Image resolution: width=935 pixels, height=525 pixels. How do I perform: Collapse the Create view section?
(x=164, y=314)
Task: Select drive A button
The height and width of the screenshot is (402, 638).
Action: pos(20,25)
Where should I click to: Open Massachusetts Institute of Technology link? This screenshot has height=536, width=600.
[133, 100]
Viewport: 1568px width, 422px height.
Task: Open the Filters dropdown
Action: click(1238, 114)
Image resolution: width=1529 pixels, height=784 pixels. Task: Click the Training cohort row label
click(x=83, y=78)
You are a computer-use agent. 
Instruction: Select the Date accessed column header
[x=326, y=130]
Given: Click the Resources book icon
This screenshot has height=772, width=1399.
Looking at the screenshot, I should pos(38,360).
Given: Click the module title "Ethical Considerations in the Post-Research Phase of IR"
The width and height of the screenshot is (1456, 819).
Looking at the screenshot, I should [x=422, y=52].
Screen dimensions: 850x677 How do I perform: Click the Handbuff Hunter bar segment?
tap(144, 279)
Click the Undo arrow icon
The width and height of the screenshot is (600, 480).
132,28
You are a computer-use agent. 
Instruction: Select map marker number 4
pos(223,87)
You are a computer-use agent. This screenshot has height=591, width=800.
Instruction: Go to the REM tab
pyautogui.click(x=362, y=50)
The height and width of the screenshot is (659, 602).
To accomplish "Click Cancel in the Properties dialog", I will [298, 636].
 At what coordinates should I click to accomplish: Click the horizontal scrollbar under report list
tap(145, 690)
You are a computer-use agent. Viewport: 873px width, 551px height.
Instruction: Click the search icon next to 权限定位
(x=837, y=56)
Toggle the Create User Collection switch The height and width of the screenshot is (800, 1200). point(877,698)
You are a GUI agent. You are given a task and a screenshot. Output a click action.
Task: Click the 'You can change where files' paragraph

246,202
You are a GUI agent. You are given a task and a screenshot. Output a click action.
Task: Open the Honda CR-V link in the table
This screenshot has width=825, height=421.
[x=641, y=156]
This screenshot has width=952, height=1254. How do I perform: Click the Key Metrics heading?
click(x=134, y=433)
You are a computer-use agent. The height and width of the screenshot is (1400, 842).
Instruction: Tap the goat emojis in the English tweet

**Exercise goal**
Give back all the records above exactly as they were written.

**Completed task**
Image resolution: width=935 pixels, height=525 pixels. How do I perform: Collapse the Create view section?
(x=164, y=314)
Task: Select drive A button
The height and width of the screenshot is (402, 638).
Action: pos(20,25)
Where should I click to: Open Massachusetts Institute of Technology link? This screenshot has height=536, width=600.
[133, 100]
Viewport: 1568px width, 422px height.
Task: Open the Filters dropdown
Action: click(1238, 114)
Image resolution: width=1529 pixels, height=784 pixels. Task: Click the Training cohort row label
click(x=83, y=78)
You are a computer-use agent. 
Instruction: Select the Date accessed column header
[x=326, y=130]
Given: Click the Resources book icon
This screenshot has height=772, width=1399.
Looking at the screenshot, I should pos(38,360).
Given: Click the module title "Ethical Considerations in the Post-Research Phase of IR"
The width and height of the screenshot is (1456, 819).
Looking at the screenshot, I should [x=422, y=52].
Screen dimensions: 850x677 How do I perform: Click the Handbuff Hunter bar segment?
tap(144, 279)
Click the Undo arrow icon
The width and height of the screenshot is (600, 480).
132,28
You are a computer-use agent. 
Instruction: Select map marker number 4
pos(223,87)
You are a computer-use agent. This screenshot has height=591, width=800.
Instruction: Go to the REM tab
pyautogui.click(x=362, y=50)
The height and width of the screenshot is (659, 602).
To accomplish "Click Cancel in the Properties dialog", I will [298, 636].
 At what coordinates should I click to accomplish: Click the horizontal scrollbar under report list
tap(145, 690)
You are a computer-use agent. Viewport: 873px width, 551px height.
Instruction: Click the search icon next to 权限定位
(x=837, y=56)
Toggle the Create User Collection switch The height and width of the screenshot is (800, 1200). point(877,698)
You are a GUI agent. You are given a task and a screenshot. Output a click action.
Task: Click the 'You can change where files' paragraph

246,202
You are a GUI agent. You are given a task and a screenshot. Output a click action.
Task: Open the Honda CR-V link in the table
This screenshot has width=825, height=421.
[x=641, y=156]
This screenshot has width=952, height=1254. How do I perform: Click the Key Metrics heading?
click(x=134, y=433)
You are a computer-use agent. The height and width of the screenshot is (1400, 842).
Instruction: Tap the goat emojis in the English tweet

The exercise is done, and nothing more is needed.